Kolumnen/Cafe Kralicek

Warum man im Kaffeehaus nie ein stilles Wasser bestellen soll

Wiener Wasser. Dass zum Kaffee ein Glas Wasser serviert wird, versteht sich in einem Wiener Kaffeehaus von selbst. Rund um diese schöne Geste ranken sich zahlreiche Legenden. Eine davon besagt, bei dem Wasserglas habe es sich um eine Art Gütesiegel gehandelt: Lokale, die zum Brühen ihres Mokkas kein abgekochtes Brunnenwasser, sondern frisches Quellwasser verwendeten, sollen das stolz zur Schau gestellt haben.

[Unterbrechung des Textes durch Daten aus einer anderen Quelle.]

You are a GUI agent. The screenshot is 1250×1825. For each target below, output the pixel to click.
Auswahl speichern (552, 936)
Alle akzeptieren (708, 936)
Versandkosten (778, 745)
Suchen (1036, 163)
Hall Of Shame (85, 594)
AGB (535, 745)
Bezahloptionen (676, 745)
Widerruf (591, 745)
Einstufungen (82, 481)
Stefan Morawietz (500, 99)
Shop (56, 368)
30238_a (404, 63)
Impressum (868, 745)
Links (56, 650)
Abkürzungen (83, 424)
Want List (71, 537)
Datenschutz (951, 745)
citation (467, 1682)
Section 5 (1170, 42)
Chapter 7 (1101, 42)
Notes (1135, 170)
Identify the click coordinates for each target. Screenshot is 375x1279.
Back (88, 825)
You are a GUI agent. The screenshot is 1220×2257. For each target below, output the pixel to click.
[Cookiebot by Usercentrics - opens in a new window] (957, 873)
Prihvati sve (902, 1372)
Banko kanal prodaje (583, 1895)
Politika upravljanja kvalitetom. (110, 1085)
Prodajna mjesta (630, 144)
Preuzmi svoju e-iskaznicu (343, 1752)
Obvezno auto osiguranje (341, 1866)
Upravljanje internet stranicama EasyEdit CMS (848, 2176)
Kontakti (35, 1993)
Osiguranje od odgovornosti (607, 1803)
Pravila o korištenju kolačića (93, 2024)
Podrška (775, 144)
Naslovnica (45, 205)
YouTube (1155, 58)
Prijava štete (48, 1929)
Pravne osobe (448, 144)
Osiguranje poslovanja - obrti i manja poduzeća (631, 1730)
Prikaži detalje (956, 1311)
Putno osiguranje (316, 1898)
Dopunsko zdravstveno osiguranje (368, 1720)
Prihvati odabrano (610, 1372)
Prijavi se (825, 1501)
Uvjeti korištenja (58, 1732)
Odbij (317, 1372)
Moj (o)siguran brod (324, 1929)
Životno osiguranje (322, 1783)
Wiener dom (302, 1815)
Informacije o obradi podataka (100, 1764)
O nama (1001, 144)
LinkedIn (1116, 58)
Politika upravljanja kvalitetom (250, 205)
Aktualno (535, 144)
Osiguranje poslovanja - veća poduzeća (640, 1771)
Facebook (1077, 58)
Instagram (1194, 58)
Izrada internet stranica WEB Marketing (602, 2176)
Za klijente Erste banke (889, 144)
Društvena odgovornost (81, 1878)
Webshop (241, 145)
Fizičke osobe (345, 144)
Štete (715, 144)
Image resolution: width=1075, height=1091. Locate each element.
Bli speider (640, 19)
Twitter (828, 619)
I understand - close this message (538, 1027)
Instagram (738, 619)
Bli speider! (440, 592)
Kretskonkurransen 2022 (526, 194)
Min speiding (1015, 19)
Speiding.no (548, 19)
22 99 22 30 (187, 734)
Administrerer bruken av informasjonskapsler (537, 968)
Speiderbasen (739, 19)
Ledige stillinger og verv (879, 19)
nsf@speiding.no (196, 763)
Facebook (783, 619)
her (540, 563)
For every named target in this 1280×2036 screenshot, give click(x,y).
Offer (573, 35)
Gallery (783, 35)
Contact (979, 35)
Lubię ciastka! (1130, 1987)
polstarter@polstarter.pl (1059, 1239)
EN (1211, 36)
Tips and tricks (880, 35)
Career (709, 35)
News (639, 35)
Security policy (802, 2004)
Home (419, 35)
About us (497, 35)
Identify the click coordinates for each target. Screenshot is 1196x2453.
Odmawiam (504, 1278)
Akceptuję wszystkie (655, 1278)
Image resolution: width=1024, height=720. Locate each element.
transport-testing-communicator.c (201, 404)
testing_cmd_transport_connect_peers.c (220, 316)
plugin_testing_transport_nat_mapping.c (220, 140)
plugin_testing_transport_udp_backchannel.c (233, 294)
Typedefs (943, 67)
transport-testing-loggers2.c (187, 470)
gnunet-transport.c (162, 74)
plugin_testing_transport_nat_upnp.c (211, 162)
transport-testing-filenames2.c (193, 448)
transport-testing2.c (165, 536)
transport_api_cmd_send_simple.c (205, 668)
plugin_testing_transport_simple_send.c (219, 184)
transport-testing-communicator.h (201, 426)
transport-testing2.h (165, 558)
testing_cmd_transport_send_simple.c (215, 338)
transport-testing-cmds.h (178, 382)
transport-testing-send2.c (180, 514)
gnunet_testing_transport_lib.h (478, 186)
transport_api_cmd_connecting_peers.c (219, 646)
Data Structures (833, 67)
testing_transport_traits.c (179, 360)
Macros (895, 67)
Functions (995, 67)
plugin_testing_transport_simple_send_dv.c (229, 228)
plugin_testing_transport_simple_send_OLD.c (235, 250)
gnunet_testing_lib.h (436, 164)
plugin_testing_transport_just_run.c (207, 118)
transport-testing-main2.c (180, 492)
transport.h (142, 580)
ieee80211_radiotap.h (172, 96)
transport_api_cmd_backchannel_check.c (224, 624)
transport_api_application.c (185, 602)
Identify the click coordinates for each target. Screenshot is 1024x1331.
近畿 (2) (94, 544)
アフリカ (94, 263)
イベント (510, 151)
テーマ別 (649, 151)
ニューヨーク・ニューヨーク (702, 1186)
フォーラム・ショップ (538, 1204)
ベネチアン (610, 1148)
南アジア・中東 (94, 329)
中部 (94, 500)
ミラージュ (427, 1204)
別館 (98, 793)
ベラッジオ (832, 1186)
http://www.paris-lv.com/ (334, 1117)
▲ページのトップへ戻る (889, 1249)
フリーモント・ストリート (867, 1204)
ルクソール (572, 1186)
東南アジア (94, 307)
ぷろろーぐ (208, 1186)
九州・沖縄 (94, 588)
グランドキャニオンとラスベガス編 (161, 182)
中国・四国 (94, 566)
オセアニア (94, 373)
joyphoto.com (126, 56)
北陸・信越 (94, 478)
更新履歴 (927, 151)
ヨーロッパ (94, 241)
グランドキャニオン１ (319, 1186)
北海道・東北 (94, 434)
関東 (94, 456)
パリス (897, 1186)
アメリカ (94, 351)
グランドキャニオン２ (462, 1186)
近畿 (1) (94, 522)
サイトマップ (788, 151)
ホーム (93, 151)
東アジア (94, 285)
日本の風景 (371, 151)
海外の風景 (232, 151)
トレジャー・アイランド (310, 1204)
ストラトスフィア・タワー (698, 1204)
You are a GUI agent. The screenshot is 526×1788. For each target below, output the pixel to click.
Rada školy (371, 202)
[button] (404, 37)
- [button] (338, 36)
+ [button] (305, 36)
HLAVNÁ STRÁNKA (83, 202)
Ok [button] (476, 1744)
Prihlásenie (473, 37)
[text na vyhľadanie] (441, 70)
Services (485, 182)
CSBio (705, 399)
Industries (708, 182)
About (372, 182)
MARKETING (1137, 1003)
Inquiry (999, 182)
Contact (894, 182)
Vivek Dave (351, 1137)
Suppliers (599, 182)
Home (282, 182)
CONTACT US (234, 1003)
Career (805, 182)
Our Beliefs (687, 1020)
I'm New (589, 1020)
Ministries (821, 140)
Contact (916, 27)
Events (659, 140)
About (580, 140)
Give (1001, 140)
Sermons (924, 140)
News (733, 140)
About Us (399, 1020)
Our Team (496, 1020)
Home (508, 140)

Zumindest Letzteres ist in Wien nicht mehr nötig, seit vor 150 Jahren die Erste Hochquellenleitung in Betrieb genommen wurde. Sollte der Kaffee in einem Wiener Kaffeehaus also wieder einmal ungenießbar sein: Am Wasser liegt es sicher nicht.

Im Café Kralicek wird großer Wert auf guten Kaffee gelegt, und das Wiener Wasser wird hier geradezu kultisch verehrt. Manche Stammgäste behaupten sogar, unterscheiden zu können, ob ihr Wasser mehr Anteile aus der Ersten Hochquellenleitung (Rax, Schneeberg) oder aus der Zweiten (Hochschwab) hat. Wasser aus ersterer schmecke etwas „mineralischer“, das aus letzterer irgendwie „frischer“. Und ja, manchmal können die Stammgäste des Cafés ein wenig schrullig sein.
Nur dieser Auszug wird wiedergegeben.